> [About this task]: All lines from the one containing "At what coordinates" through the end of the data below are to be repeated exactly, with pictures left out.

= Beginning of Section =

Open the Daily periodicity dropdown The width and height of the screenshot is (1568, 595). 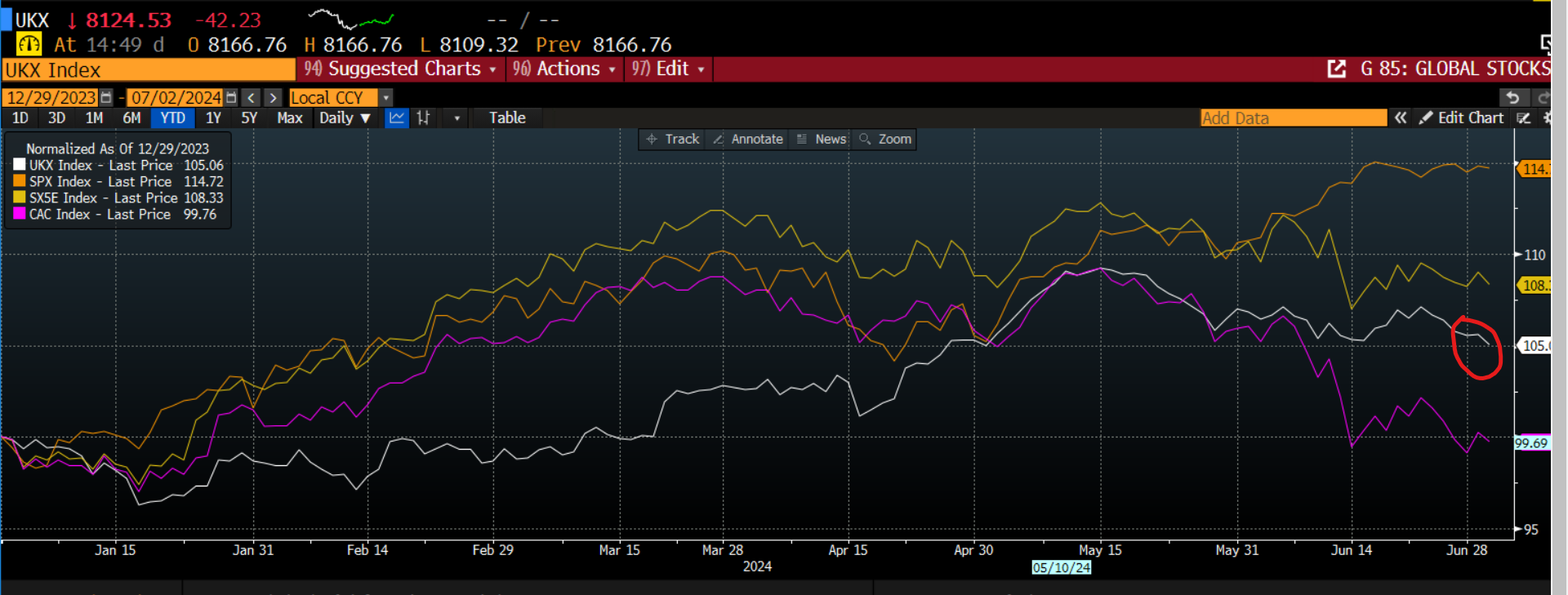click(x=345, y=118)
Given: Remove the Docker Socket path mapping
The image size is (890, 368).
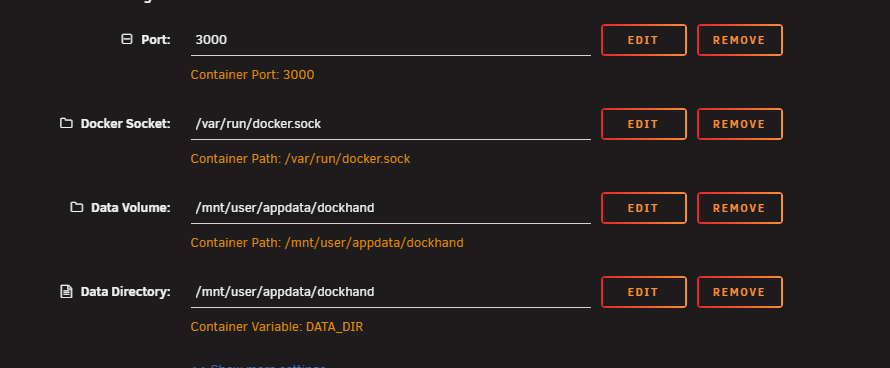Looking at the screenshot, I should point(740,124).
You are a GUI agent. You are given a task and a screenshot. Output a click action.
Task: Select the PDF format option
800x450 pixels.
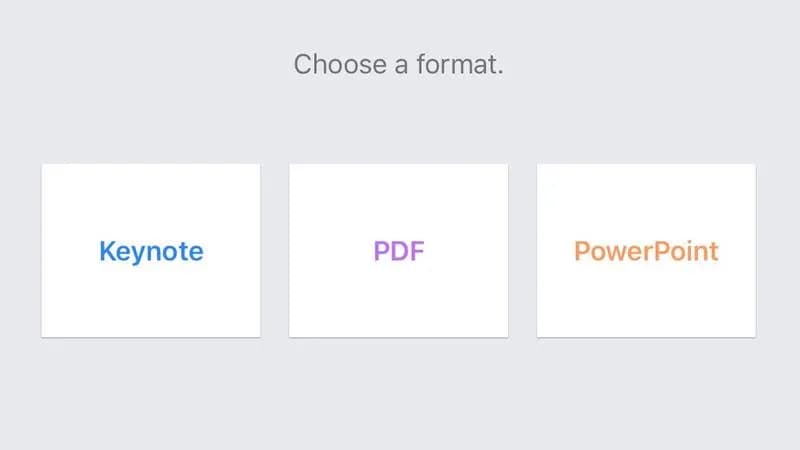(x=398, y=250)
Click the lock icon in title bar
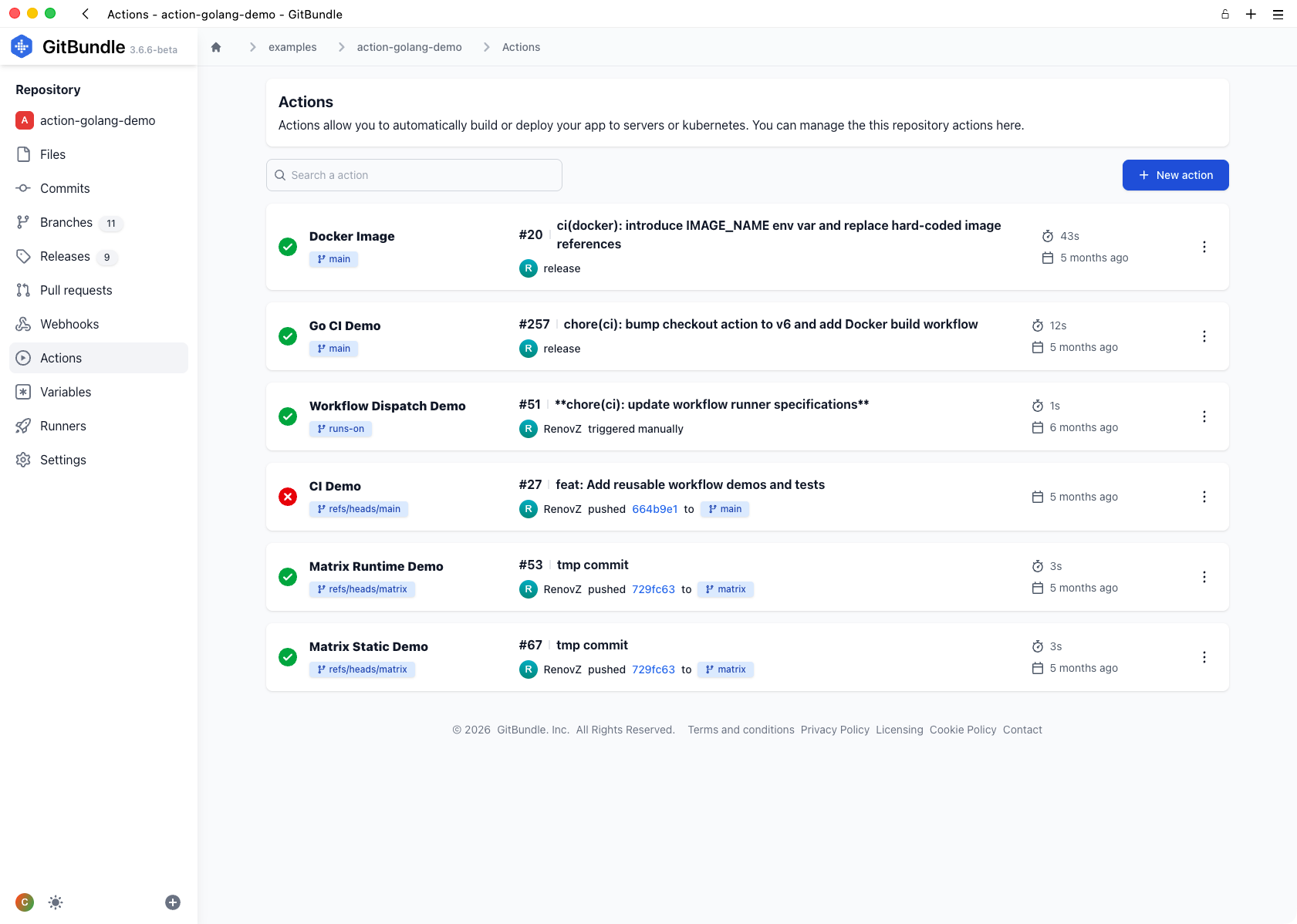 [x=1224, y=14]
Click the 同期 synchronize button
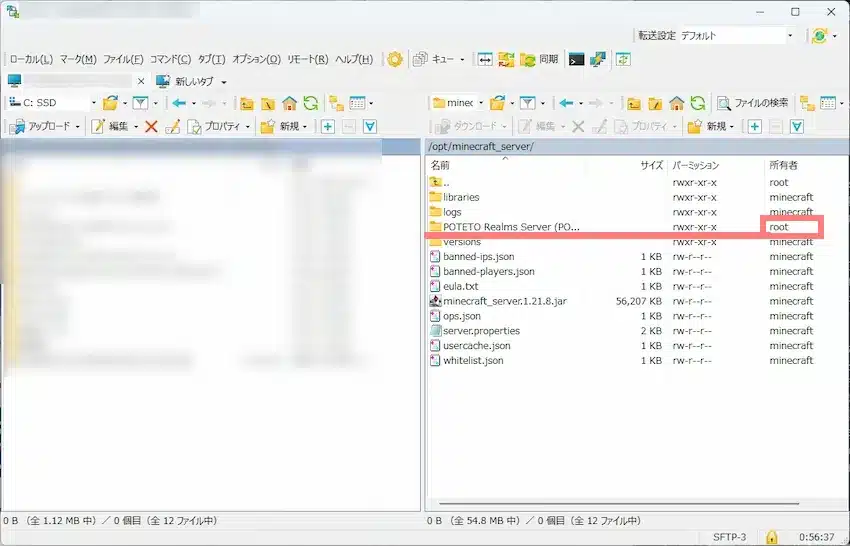The height and width of the screenshot is (546, 850). [539, 60]
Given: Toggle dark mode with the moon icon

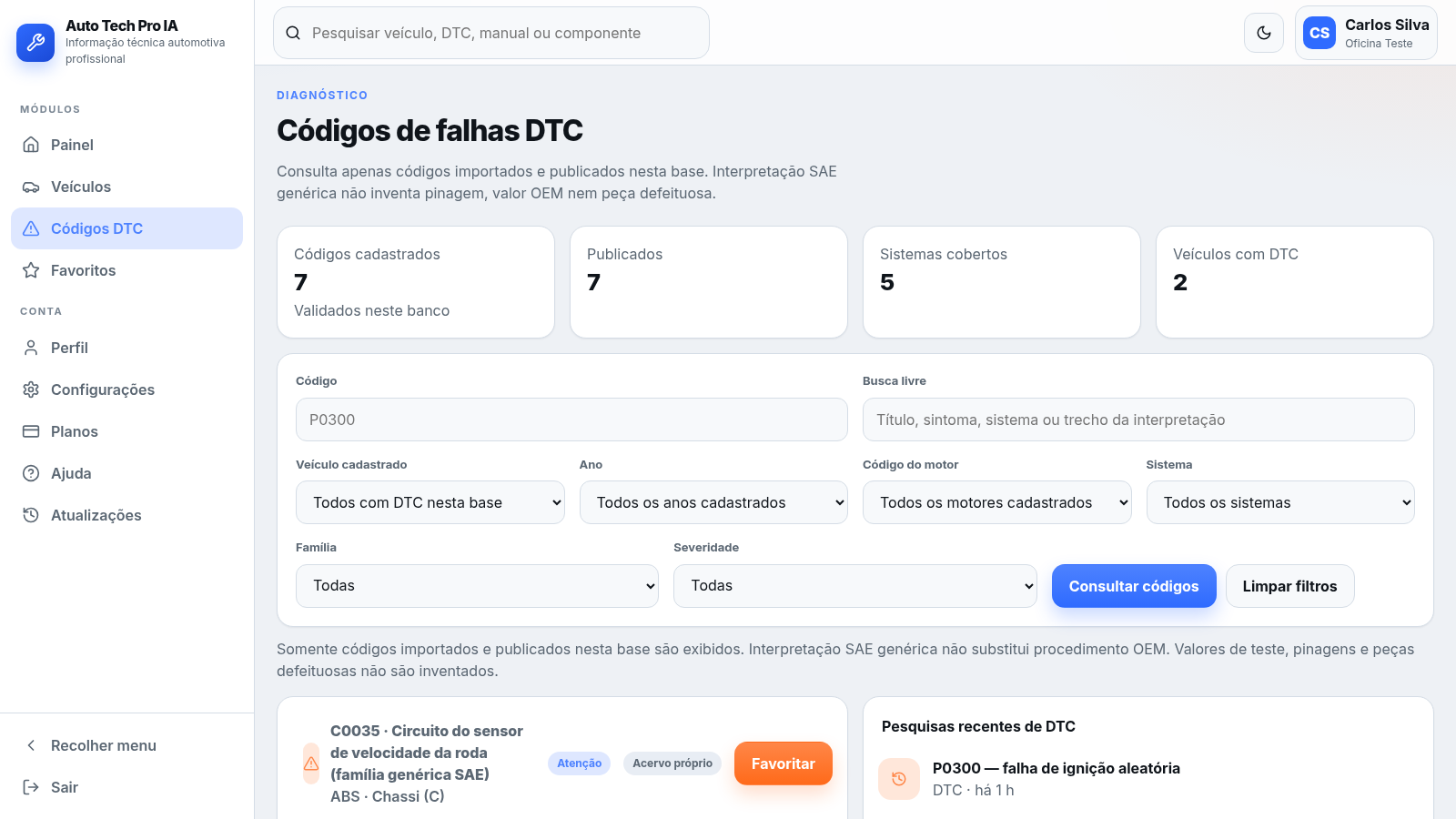Looking at the screenshot, I should tap(1264, 33).
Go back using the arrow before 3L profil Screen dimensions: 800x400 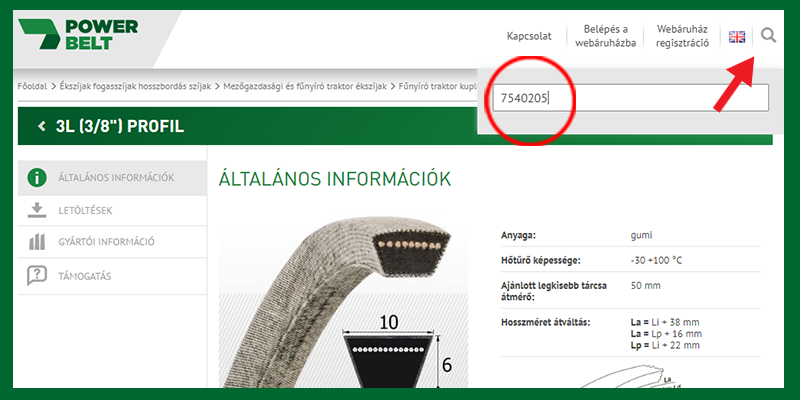(x=42, y=126)
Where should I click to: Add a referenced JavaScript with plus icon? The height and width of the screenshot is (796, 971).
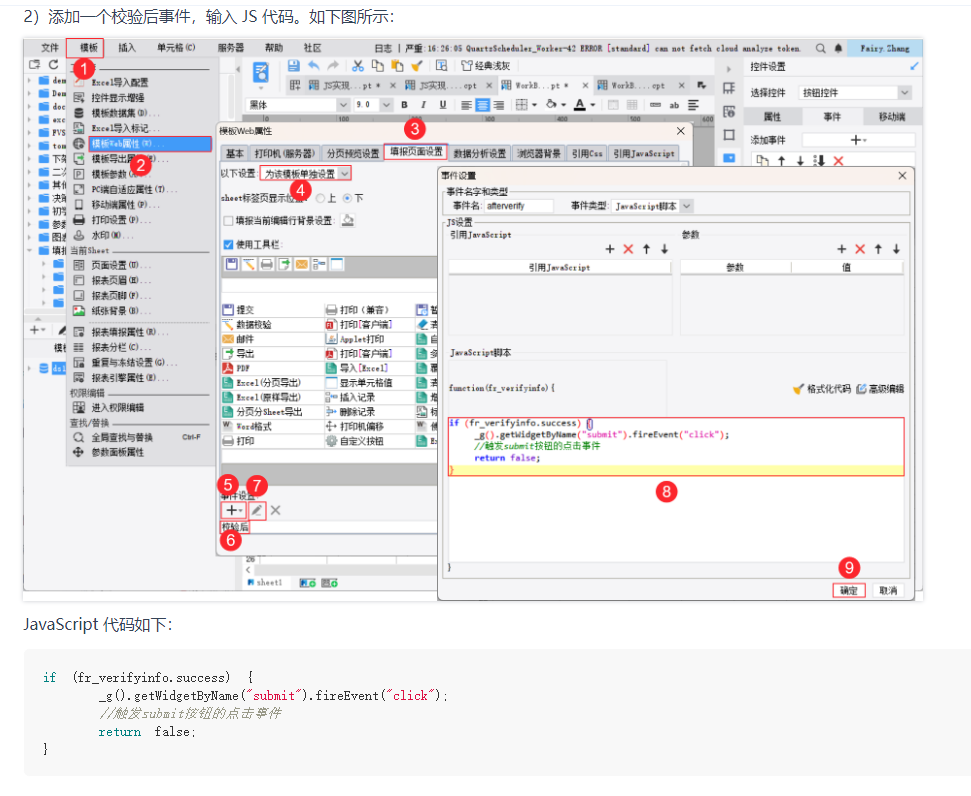click(x=610, y=249)
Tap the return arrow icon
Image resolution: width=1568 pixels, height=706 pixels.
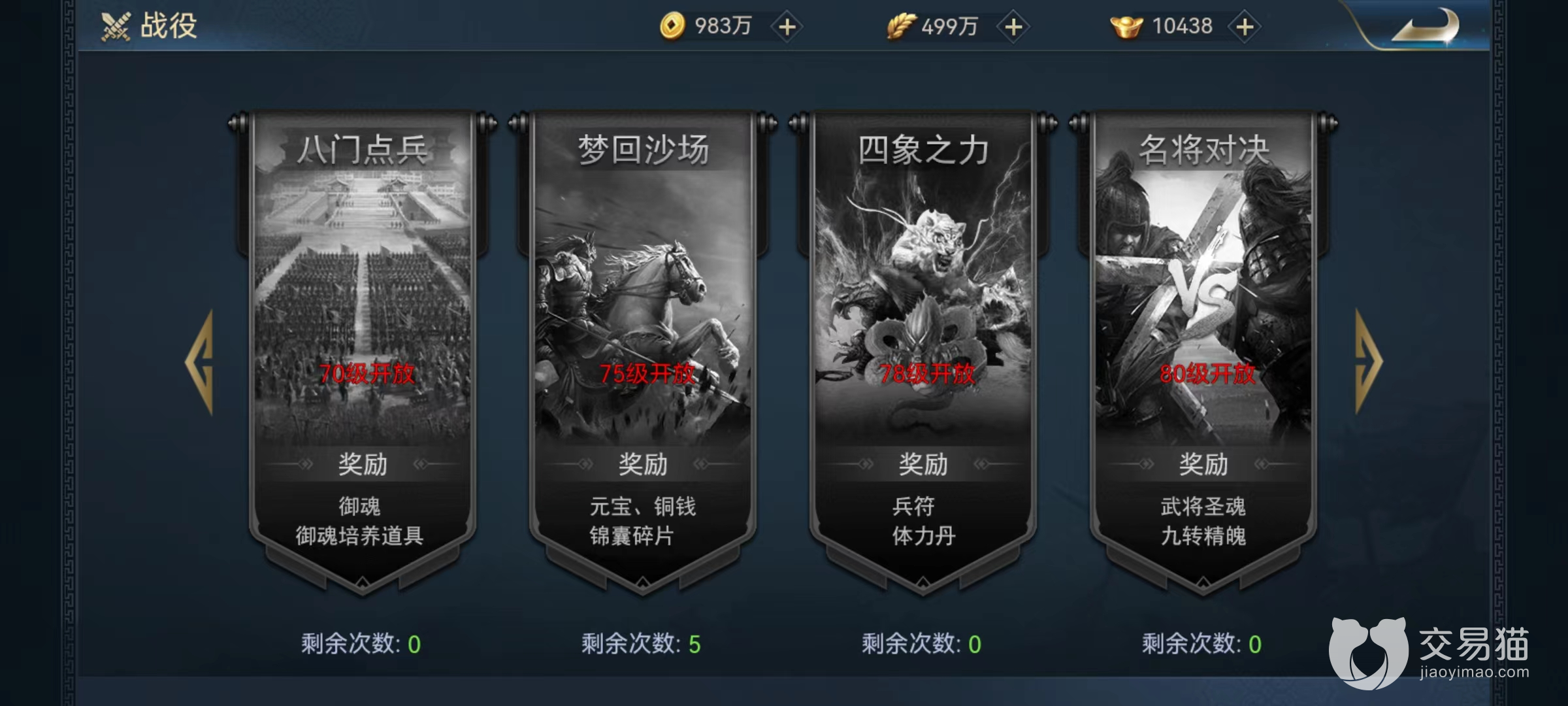[x=1426, y=27]
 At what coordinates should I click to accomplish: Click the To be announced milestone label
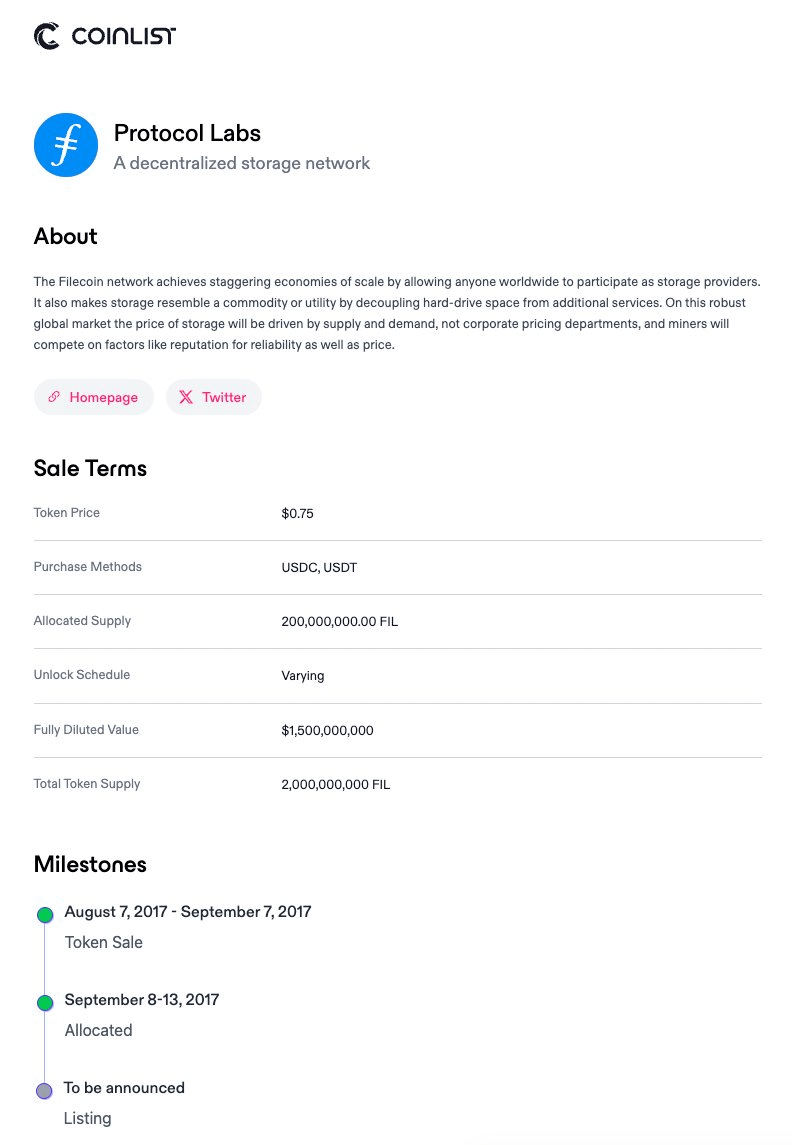[124, 1088]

= End of Section =

> [Reply to the task]:
 At what coordinates should I click to accomplish: Click the To be announced milestone label
[124, 1088]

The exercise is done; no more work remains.